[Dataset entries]
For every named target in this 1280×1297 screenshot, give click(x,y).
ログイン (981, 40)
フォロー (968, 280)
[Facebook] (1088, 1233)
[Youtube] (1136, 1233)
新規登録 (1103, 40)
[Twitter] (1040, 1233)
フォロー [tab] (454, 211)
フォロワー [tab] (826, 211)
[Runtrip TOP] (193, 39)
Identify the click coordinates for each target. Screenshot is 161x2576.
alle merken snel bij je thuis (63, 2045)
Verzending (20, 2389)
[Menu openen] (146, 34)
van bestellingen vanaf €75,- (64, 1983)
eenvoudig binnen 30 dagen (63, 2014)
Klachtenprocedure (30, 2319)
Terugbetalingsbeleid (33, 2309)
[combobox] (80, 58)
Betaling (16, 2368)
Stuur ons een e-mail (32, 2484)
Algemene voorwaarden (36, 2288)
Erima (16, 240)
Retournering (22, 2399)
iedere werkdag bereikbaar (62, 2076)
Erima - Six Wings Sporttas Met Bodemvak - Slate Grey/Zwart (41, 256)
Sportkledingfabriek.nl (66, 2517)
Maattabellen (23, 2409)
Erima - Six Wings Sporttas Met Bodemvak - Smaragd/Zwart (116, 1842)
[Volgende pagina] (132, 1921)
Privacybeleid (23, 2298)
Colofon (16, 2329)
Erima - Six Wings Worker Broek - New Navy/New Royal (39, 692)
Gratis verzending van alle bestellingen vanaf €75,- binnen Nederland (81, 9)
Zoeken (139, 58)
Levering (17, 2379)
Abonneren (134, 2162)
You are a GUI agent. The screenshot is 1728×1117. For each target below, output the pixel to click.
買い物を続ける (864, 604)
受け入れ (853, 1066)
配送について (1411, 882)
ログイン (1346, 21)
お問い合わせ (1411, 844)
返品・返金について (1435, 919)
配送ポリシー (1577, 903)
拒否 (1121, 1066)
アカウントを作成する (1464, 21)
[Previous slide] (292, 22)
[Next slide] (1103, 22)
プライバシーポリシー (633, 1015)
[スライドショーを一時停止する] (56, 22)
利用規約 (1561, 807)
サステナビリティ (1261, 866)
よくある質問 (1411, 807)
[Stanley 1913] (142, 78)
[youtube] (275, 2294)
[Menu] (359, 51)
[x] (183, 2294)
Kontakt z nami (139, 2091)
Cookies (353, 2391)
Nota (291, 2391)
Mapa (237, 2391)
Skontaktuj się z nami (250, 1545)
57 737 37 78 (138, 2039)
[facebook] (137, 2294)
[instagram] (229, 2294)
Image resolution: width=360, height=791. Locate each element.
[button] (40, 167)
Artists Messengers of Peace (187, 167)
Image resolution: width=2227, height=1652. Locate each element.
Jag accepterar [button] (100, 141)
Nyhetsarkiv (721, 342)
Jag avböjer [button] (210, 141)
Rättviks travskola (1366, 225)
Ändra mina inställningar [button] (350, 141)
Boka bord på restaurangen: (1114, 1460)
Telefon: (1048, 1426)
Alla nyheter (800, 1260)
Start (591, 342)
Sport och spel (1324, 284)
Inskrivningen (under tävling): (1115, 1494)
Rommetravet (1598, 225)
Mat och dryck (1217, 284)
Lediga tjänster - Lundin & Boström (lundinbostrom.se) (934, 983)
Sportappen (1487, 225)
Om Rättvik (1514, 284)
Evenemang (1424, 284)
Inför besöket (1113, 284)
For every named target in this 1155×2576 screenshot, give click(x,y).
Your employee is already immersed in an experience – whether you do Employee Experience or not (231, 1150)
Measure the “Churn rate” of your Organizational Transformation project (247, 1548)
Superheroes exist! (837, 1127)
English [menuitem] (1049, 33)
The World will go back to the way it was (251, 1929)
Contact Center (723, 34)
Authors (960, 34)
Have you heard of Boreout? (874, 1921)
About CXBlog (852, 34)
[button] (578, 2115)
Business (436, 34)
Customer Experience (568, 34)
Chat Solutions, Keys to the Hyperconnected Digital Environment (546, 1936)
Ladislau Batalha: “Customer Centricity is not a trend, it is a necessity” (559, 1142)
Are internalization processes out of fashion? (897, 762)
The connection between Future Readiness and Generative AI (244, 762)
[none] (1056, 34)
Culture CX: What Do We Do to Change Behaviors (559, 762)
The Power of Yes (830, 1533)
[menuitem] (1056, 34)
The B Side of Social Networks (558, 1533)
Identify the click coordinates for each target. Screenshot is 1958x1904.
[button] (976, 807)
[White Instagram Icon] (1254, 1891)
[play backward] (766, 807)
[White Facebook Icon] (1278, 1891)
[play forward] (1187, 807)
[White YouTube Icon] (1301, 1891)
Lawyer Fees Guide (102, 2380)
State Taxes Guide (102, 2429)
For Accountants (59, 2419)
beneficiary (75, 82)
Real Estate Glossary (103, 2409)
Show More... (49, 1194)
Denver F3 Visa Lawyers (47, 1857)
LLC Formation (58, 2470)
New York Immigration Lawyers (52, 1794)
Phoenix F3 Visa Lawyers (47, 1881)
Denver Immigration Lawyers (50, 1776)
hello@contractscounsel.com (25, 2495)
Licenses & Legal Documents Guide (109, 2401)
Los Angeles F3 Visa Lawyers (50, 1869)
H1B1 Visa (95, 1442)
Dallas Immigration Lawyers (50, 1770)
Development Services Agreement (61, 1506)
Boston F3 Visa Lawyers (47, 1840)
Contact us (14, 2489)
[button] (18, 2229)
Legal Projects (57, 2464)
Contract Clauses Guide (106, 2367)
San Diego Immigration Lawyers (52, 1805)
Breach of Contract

▶ [Required action] Return only the part of the records above that opens with the line containing "[button] (578, 2115)" and closes with the line containing "[play backward] (766, 807)", ends included.

▶ [Response area]
[button] (578, 2115)
Business (436, 34)
Customer Experience (568, 34)
Chat Solutions, Keys to the Hyperconnected Digital Environment (546, 1936)
Ladislau Batalha: “Customer Centricity is not a trend, it is a necessity” (559, 1142)
Are internalization processes out of fashion? (897, 762)
The connection between Future Readiness and Generative AI (244, 762)
[none] (1056, 34)
Culture CX: What Do We Do to Change Behaviors (559, 762)
The Power of Yes (830, 1533)
[menuitem] (1056, 34)
The B Side of Social Networks (558, 1533)
Identify the click coordinates for each target. Screenshot is 1958x1904.
[button] (976, 807)
[White Instagram Icon] (1254, 1891)
[play backward] (766, 807)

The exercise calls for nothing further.